Ameaças

Hoje pela manhã, recebi a notícia que diversas mulheres negras e trans, políticas, em vários cargos públicos em instâncias diferentes, receberam ameaças de morte, vindas de uma mesma fonte, já conhecida de longa data por alguns, o codinome Ricardo Wagner.

Esse grupo que envia essas mensagens - é um grupo - é investigado por Delegacias de Crimes de Informática há 7 anos. Ameaçaram e perseguem até hoje Lola Aronovich, mas também Jean Wyllys e a mim, desde 2017.



A primeira ameaça que recebi deste grupo de chans (fóruns onde são publicadas mensagens antissemitas, racistas, xenófobas e sexistas), foi para que uma pessoa me executasse na FLIP de 2017, por 40 mi reais.

Depois, muitas outras ameaças, alcançando gente do meu convívio. A última veio este ano, e incluiu o embaixador de Portugal no Brasil. Numa mesma ameaça, incluiram ele e a mim. Ameaçaram explodir a embaixada, e matar o embaixador português, caso ele me desse asilo político.

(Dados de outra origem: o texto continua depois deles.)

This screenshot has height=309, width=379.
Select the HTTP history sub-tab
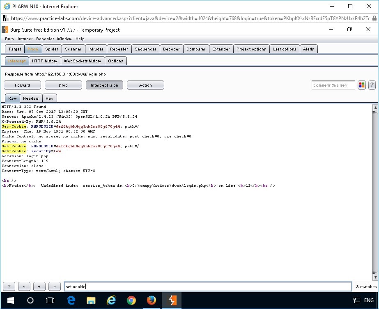coord(45,61)
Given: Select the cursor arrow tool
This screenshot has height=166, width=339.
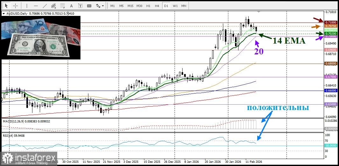Looking at the screenshot, I should 6,6.
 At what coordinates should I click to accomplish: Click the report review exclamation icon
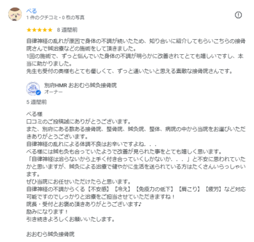pos(238,15)
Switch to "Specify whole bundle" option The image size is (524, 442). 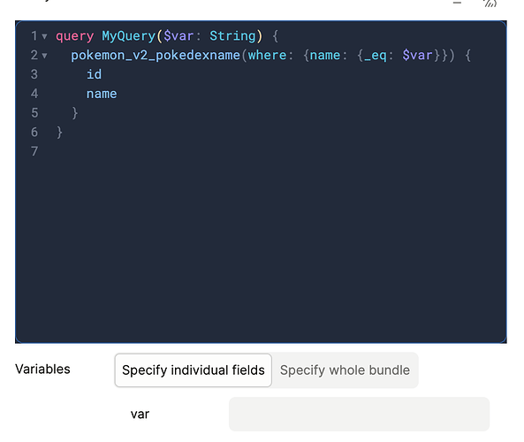tap(345, 370)
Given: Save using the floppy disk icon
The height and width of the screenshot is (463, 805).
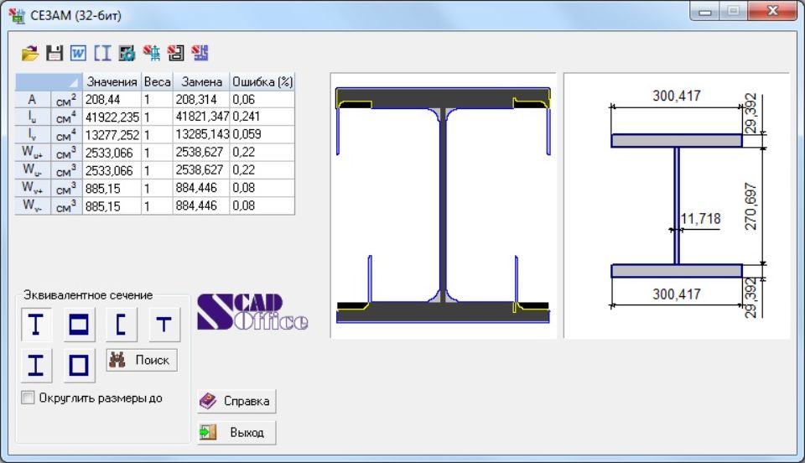Looking at the screenshot, I should (55, 54).
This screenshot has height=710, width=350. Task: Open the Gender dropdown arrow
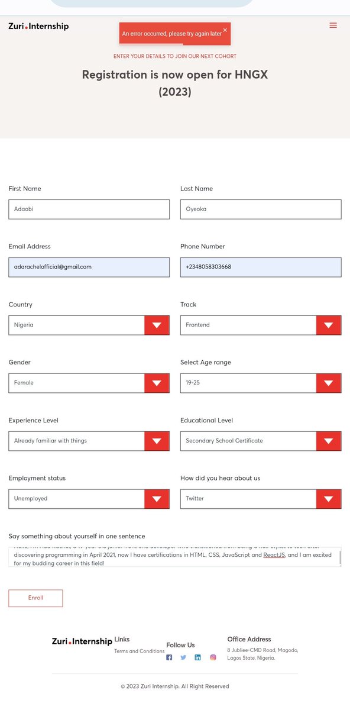pos(157,383)
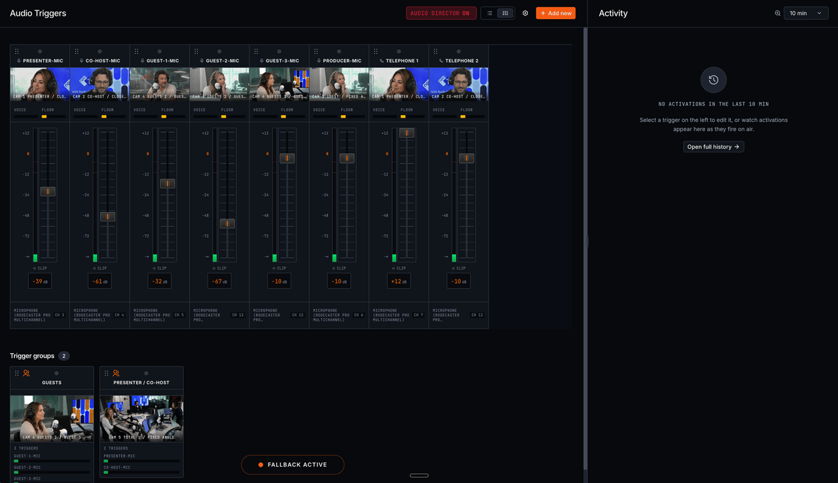838x483 pixels.
Task: Click drag handle on TELEPHONE 2 strip
Action: pyautogui.click(x=436, y=52)
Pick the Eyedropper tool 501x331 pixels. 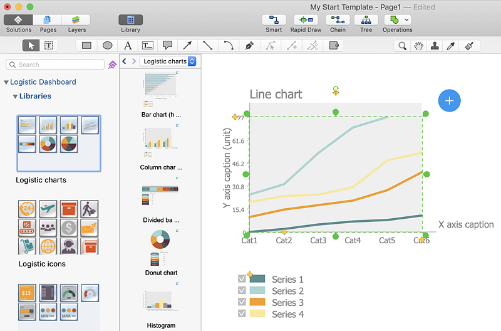point(450,46)
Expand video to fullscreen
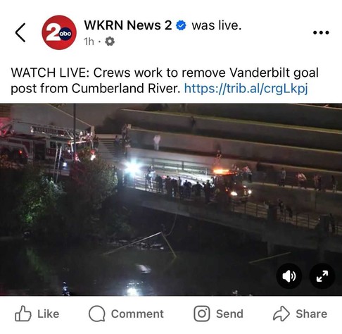This screenshot has width=342, height=334. [322, 276]

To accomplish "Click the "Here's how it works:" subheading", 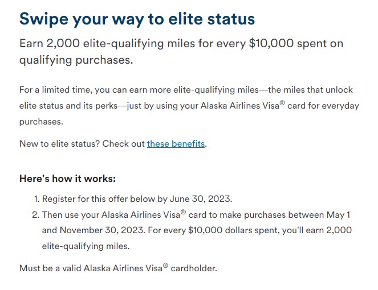I will pos(67,179).
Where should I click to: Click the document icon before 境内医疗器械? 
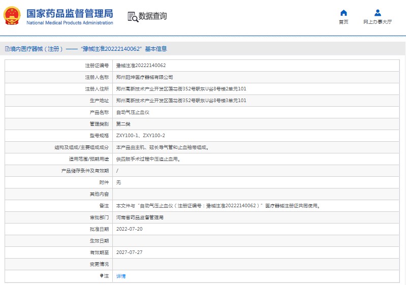tap(7, 49)
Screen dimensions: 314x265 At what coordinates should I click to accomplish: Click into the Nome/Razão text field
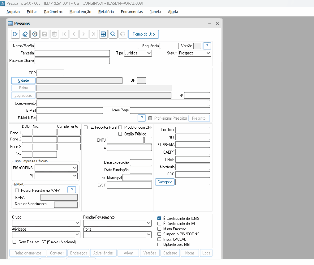pos(87,46)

A notícia chegou em Portugal. Mas diferente da polícia brasileira, que não tem aparato ou colaboração do Estado para investigar, a União Europeia tem.

Fui chamado a Polícia Judiciária, a pedido da Procuradoria da República de Portugal, para prestar depoimento. Horas de depoimentos e por fim, estou arrolado num processo do qual também faz parte o embaixador de Portugal.

Como se trata de um membro de corpo consular, de país-membro da União Europeia, o Núcleo Anti-Terrorismo da União Europeia se fez ciente. Afinal, ameaçar explodir embaixada de um estado-membro, mesmo que seja bravata, pode acontecer no Brasil, onde tudo perdeu o controle, e hoje, por exemplo, choveu policial militar e deputado militar me ameaçando de morte.

Mas na Europa, eles acionam mecanismos de investigação que superam os nossos. Estamos falando de Alemanha e França, que empreendem, com outros membros do bloco, esforços para localizar terroristas ou os que propagam ameaças. E isso pra eles é coisa levada muito à sério.

De modo que, não apenas representar no Ministério Público, mas gostaria de dizer que todas as mulheres negras ameaçadas hoje devem enviar essas ameaças para o Gabinete do Nucleo Anti-Terrorista da União Europeia, e reforçar os movimentos de investigação, que agora, correm independente da polícia brasileira.

A extrema-direita brasileira, que odeia preto, odeia mulher negra, tem apenas um único trabalho: isolar e prejudicar o país. Somos vistos como um país de assassinos. Graças aos Bolsonaro, aos milicianos e aos militares com fortes tendências autoritárias e corruptas - quase todos.

Um deles está preso. Mas há de se prender muitos outros ainda. As ameaças são sempre nos mesmos termos. Macaco, morte por decapitação, tiro, morte de familiares. Tudo isso eu passei, outras pessoas vem passando e hoje, essas mulheres.

Um dos motivos que levaram Jean e eu a sairmos do país foi exatamente este mesmo grupo. E ainda assim, muitos da própria esquerda não deram crédito. Tá aí.

Estamos realmente em tempos difíceis.